Herr Licht
Ein Taxifahrer, der mich in den letzten Wochen mehrmals abgeholt hat und mich und meinen Mann seit Jahren kennt, kommt auch heute wieder, um mich ins Stadtzentrum zu bringen.
“ Na, Doña Kiki, haben Sie Ihr Auto immer noch in der Werkstatt”, fragt er.
Er weiß, dass mein jüngster Sohn mein Auto vor Monaten kaputtgefahren hat. Er denkt, dass ich deshalb immer noch Taxis anrufe, damit sie mich hin- und herfahren.
“Nein”, antworte ich,”mein Auto ist wieder hergerichtet. Ich habe es verkauft, denn ich kann nicht mehr Auto fahren, weil ich an einer Augenkrankheit leide.”
Er ruckelt ein bisschen hin und her auf seinem Fahrersitz, er weiß nicht recht, was er mir sagen soll, um mich zu trösten. Wir sind ein Weilchen still, da fragt er mich plötzlich: “Kennen Sie Don Luz?”
Ich nicke. Natürlich kenne ich Don Luz, auf gut deutsch: den Herrn Licht. Licht, “Luz” auf spanisch, ist ein häufiger Name für Männer wie für Frauen in Mexiko. Dieser Don Luz bleibt einem aber im Gedächtnis, weil er Licht heisst, aber kein Augenlicht besitzt, denn er ist stockblind geboren. Ob seine Eltern ihn aus Ignoranz oder Hoffnung auf ein Wunder der Jungfrau von Guadalupe Luz, Licht, tauften, weiss ich nicht.
Kurz nachdem ich 1977 nach San Cristobal kam, ludt uns eine von Don Luz` Töchtern zum Geburtstag ihrer Mutter ein. Das war eine Riesenfiesta, denn Don Luz und seine Frau hatten 12 Kinder miteinander, alle inzwischen junge und nicht mehr ganz junge Erwachsene. Don Luz sang für seine Frau. Er sang wunderbar. Er sang so göttlich, dass er damals und für lange Zeit der berühmteste Liebesliedersänger in San Cristobal war. Damals wie auch heute noch war und ist es Brauch, dass ein junger Mann, der ein Mädchen hofiert, diesem Ständchen darbringt: Serenatas. Da viele junge Männer keine göttlichen Stimmen haben, bezahlten sie Don Luz für diesen Job. Herr Licht verdiente sich mit einer Liebesliedstimme nicht nur den Unterhalt für Frau und ein dutzend Kinder, sondern auch viele weitere Frauenherzen, denn kurz nach jener Geburtstagsfete erfuhr ich, dass er nicht nur eine Ehefrau mit zwölf Kindern hatte, sondern drei, eine jede in ihrem Haus mit einer ähnlich umfangreichen Anzahl von Sprösslingen.

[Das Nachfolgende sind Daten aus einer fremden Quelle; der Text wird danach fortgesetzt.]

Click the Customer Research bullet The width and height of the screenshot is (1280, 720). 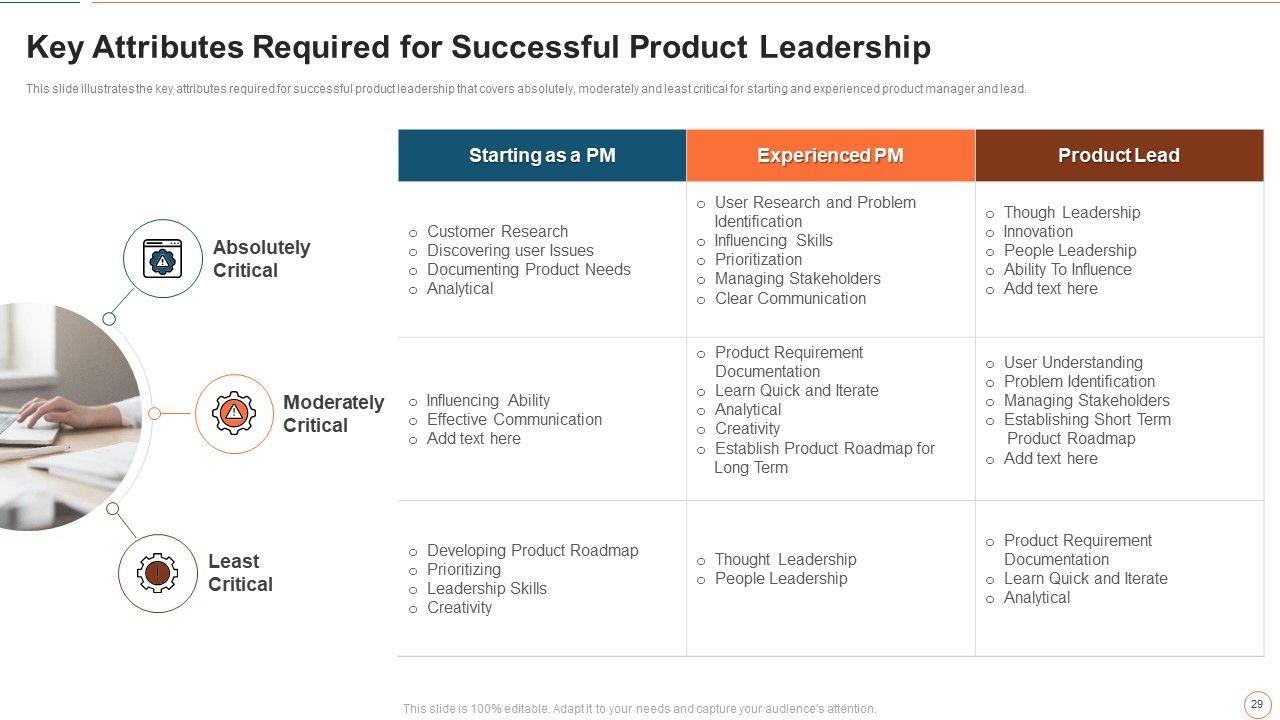497,231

Ich hatte Don Luz seit Jahren nicht mehr gesehen.
“ Lebt er noch”, frage ich meinen Taxifahrer.
Der nickt eifrig, “ Ja, er singt nicht mehr so viel, aber immer noch. Er muss jetzt Mitte siebzig sein. Wissen Sie, Doña Kiki, dass er drei Familien hat und insgesamt mehr als dreissig Kinder und ich weiss nicht wieviele Enkel?”
Ich nicke.
“Ab und zu fahre ich Don Luz hierhin und dahin…”, erzählt er weiter.
Ich unterbreche ihn: “ Von einer seiner Familien zur anderen?”
Wir grinsen beide.
“Tja”, erzählt der Fahrer weiter,” letztes mal fragte ich ihn: “Sagen Sie Don Luz, wie kann das angehen, wie konnten Sie sich auf so viele Kinder einlassen? Wissen Sie, was er mir antwortete?”
Ich bin ganz Ohr.
“Er antwortete mir lachend: Ich habe so viele Kinder, weil ich blind bin – ich SEHE eben nicht, was ich anrichte!”